Some experts question whether Shell and ExxonMobil would be required to pay if the wells they are selling to IKAV are ultimately orphaned, saying their ownership of the wells through a separate company, Aera, might shield them from liability.
“Exxon and Shell do not directly operate those wells. There’s corporate structuring going on in between,” Rogers said. And IKAV now adds another layer of corporate paperwork, holding the wells it acquired in New Mexico, Colorado and California through companies that were registered in Delaware shortly before the sales.
Alongside Aera, two other companies — California Resources Corp. and Chevron — account for the vast majority of California’s oil and gas production, and they too are shrinking their positions in the state. California Resources, which has been in and out of Chapter 11 bankruptcy in recent years, sold most of its Ventura Basin operations in November 2021. Chevron recently sold its California headquarters and plans to consolidate some of its unused Bakersfield office space as it shifts employees to Texas. Reuters reported in early October that Berry Corp., another large oil company that for many years has operated in California and Utah, was considering selling.
Berry did not respond to a request for comment.
Shell acknowledged its California wells were overvalued, suggesting the wells are even nearer to the end of their economic life than previously predicted. The company is wiping as much as $400 million off its books through the sale via an impairment charge.
Shell has been shedding assets in part to hand off associated greenhouse gas emissions. A 2021 Dutch court ruling ordered it to significantly reduce emissions, although the company has appealed the ruling. Zoe Yujnovich, the company’s upstream director, said in a news release about the sale of Aera that Shell will instead be “focusing on positions with high growth potential.”
For its part, ExxonMobil plans to focus on oil and natural gas that costs less to extract, Liam Mallon, president of ExxonMobil Upstream Co., said in a news release announcing the sale to IKAV.
Large public companies are handing off oil and gas assets around the country. Between 2017 and 2021, more than a quarter of oil and gas mergers and acquisitions took public companies private, with private equity often involved, according to a study conducted by the Environmental Defense Fund. The report voiced concern that private companies are less transparent and have less incentive to protect the environment.

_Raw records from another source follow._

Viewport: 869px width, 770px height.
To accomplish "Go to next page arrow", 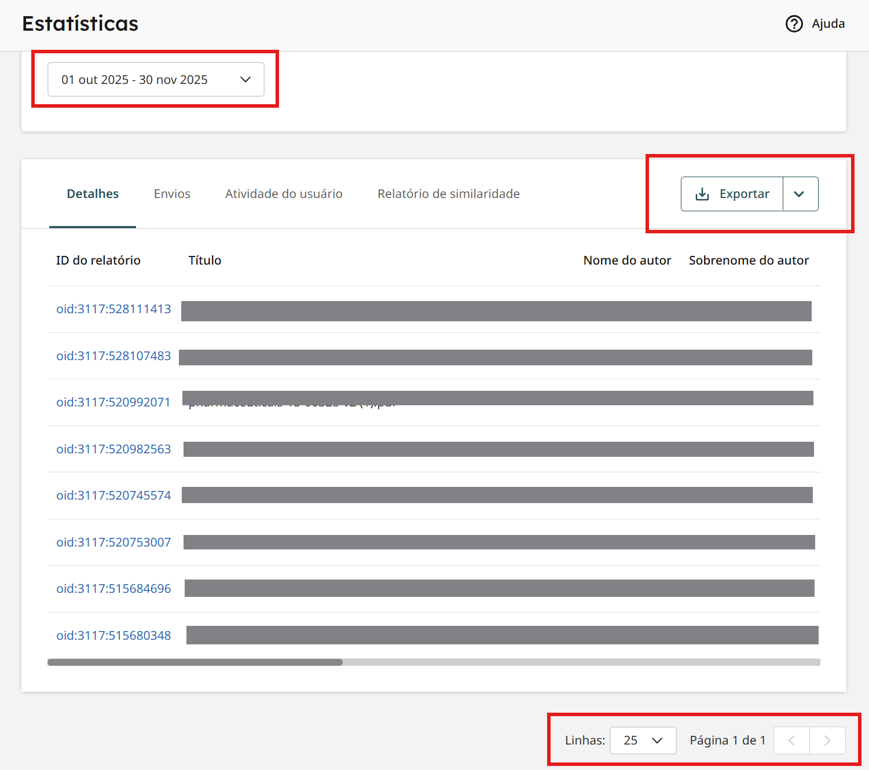I will coord(827,740).
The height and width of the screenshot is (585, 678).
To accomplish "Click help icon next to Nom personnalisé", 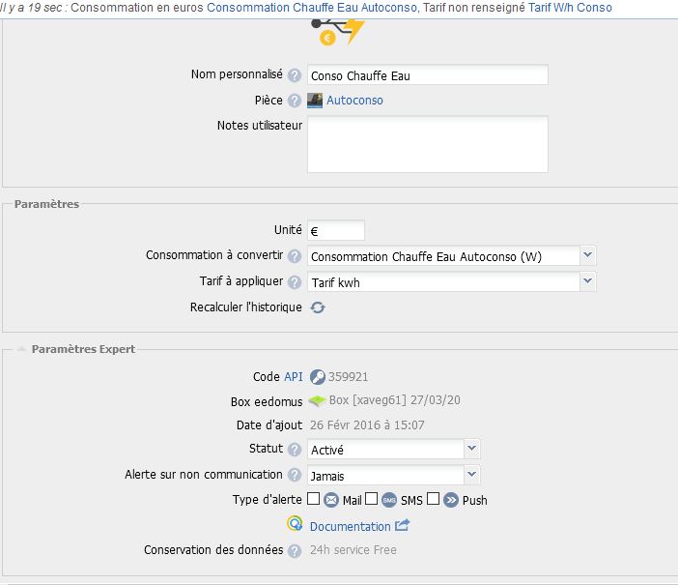I will 295,74.
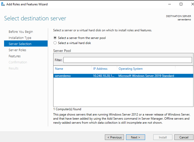This screenshot has width=194, height=142.
Task: Sort server pool by Name column
Action: click(59, 69)

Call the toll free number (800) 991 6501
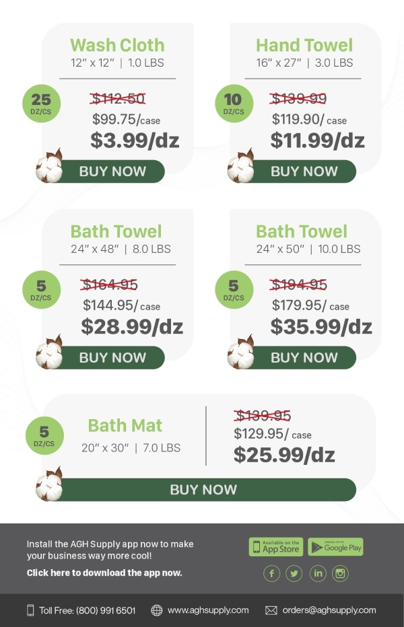point(88,610)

California Is Just the Beginning
With more than 2 million unplugged oil wells believed to be scattered across the U.S., California is the tip of the iceberg.

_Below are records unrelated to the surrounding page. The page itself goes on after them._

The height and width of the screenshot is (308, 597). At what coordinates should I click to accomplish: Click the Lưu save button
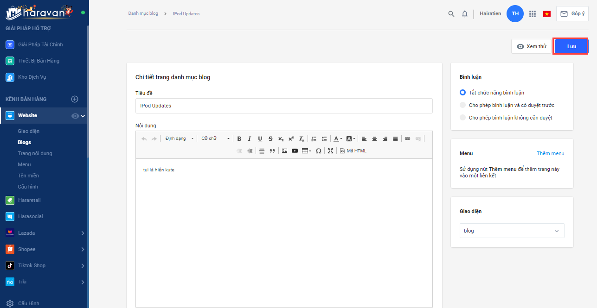click(571, 46)
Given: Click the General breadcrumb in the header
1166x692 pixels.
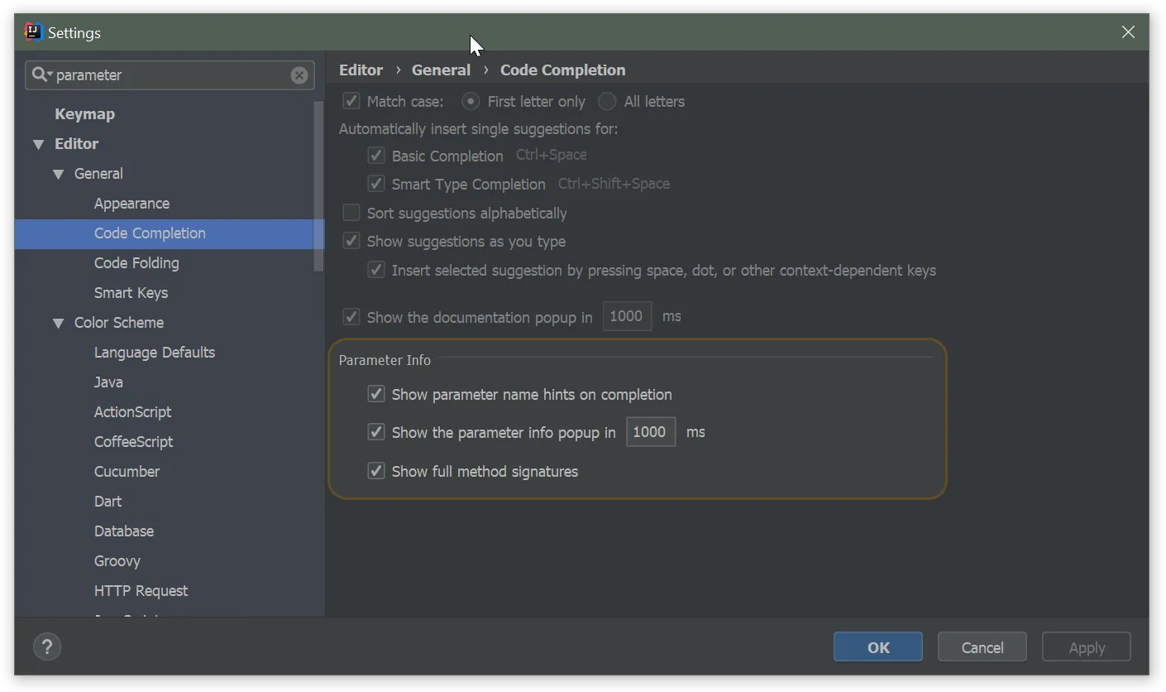Looking at the screenshot, I should (441, 70).
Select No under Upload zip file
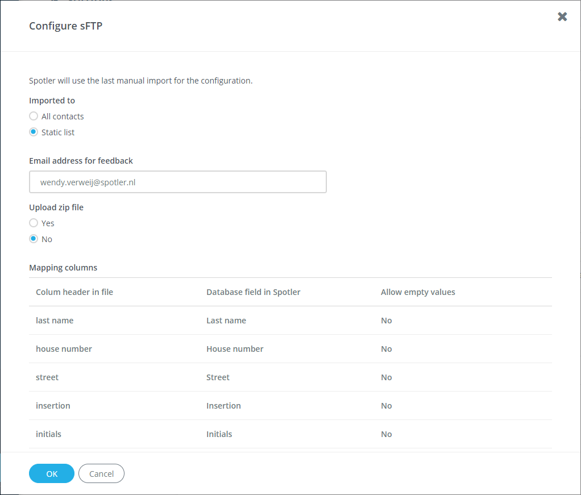The image size is (581, 495). (34, 239)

A massive boom in American oil and gas production over the past 15 years spurred by technological advances in hydraulic fracturing and horizontal drilling unlocked previously inaccessible geologic formations. But the shale revolution and current market highs buoyed by Russia’s invasion of Ukraine won’t last forever.
Longtime petroleum reservoir engineer Dwayne Purvis laid out the reality at a recent conference. This shale revolution revitalized only some oil fields, and more than 90% of the country’s unplugged wells are either idle or minimally producing and unlikely to make a major comeback, according to his research.

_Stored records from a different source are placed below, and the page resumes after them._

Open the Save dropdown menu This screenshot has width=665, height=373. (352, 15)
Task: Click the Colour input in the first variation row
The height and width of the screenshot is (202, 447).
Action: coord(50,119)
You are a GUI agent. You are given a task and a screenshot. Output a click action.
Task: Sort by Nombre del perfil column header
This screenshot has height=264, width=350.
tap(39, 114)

“The bulk of the wells are producing from plays where there is no hope of another deus ex machina,” Purvis said, referencing nearly depleted oil fields.
The oil industry also faces an impending decline in demand from the shift to renewable energy and the trend toward banning the sale of new internal-combustion engine cars, as well as plans to phase out drilling in metro areas.
“The overall industry is being assaulted right now through policy changes at the state and federal level. That’s the story writ large,” Rogers said. “The industry is dying.”